***** Source extract
Union chief’s farewell warning: bureaucratic management pushing universities to crisis-point
Grahame McCulloch is giving activism away. After serving the National Tertiary Education Union as national secretary for all of its 25 years, and as official of a predecessor union for ten years before that, he will retire in October.
In his farewell to members he looks back to find much in the creation of a mass university system, which the higher education community, and all Australians can be proud of, including “dramatically increased,” “opportunities for working class people, women, recent migrants, and very importantly, Aboriginal and Torres Strait Islander people.”
Mr McCulloch also points to NTEU achievements in wages (“salaries are amongst the highest in the world”) and conditions and the way, “collective agreements have sharply circumscribed managerial prerogative.”
“These achievements have been possible because of the union’s highly democratic structure, the active participation of our members and the incremental but continued growth in the union’s membership.”
But he warns that the present palls. Falls in public funding have increased the fee burden on students and widened the divide between richer and poorer universities. And university cultures are transformed, for the worse.
There is an exponential growth of an “out of touch (and sometimes parasitic) senior executive elite.”
“Their inflated salaries reflect neither the contribution nor, in many instances, the capability of this bureaucratic management caste.”
**********
***** Entries shown
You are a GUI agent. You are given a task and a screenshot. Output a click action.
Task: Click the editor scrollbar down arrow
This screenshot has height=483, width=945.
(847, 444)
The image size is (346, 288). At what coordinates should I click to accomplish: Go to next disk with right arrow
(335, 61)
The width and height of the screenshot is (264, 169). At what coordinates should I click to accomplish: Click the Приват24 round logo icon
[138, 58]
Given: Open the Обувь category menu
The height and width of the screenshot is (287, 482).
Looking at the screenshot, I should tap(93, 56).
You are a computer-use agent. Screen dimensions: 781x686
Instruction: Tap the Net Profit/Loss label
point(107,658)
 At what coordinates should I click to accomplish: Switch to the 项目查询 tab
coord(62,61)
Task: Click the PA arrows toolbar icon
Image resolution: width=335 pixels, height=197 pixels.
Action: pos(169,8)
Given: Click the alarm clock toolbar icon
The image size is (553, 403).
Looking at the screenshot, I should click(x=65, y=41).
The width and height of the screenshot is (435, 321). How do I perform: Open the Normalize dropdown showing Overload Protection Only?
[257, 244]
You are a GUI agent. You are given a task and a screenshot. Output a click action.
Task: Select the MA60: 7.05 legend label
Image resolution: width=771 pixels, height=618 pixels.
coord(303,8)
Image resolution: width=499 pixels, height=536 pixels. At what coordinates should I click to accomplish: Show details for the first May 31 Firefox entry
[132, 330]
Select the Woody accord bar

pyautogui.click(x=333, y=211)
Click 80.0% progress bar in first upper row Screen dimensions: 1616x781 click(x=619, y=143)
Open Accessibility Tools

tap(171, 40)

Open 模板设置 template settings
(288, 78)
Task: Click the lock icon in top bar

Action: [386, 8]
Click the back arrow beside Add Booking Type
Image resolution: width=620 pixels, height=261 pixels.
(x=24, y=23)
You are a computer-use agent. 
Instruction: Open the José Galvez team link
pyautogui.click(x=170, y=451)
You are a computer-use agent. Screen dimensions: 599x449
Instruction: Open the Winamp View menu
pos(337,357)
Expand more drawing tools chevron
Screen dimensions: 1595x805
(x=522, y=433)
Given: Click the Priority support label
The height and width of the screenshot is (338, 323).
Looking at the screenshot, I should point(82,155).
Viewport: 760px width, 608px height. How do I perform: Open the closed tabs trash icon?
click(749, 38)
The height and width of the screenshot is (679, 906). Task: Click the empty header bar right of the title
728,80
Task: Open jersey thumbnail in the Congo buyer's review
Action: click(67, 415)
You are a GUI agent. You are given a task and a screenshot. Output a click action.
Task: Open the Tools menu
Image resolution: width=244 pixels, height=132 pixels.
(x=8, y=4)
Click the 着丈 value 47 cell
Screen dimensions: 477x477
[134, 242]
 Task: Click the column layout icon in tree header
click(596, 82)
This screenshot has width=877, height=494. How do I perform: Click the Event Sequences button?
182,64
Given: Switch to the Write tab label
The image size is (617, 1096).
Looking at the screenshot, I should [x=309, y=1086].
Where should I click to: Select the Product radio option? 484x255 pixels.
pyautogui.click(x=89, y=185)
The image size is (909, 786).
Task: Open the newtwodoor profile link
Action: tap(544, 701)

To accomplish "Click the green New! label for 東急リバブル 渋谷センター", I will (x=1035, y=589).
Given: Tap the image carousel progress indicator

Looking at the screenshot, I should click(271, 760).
**********
Questions ->
**1.** According to the article on the union chief's farewell warning, how long did Grahame McCulloch serve as national secretary of the National Tertiary Education Union?
**2.** Go on with the article on Grahame McCulloch's farewell warning, picking up after its last sentence.

Outputs for the tasks ->
**1.** All 25 years of the union's existence.

**2.**
Academic and professional staff, “are assessed against sterile metric-driven performance indicators that bear little relationship to the core teaching, research and community service obligations of universities.”
“Professional autonomy is eroding and workloads and insecure employment are increasing,” he warns.
For the next generation of leaders he points to “big strides” in gender equity and equalising pay and promotions for academic women but not those on the professional staff, saying “there is more to be done for both groups.” And he nominates “rising workloads and increasing casual employment” as the “two biggest challenges.”
And overall, he warns the union must face-up to managements.
“The system is approaching, but has not yet reached, a crisis point. There is still scope for university staff to assert their professional rights and to have their voice heard within most university decision-making processes. But this could all but disappear if there is not an urgent change in the management culture of universities.”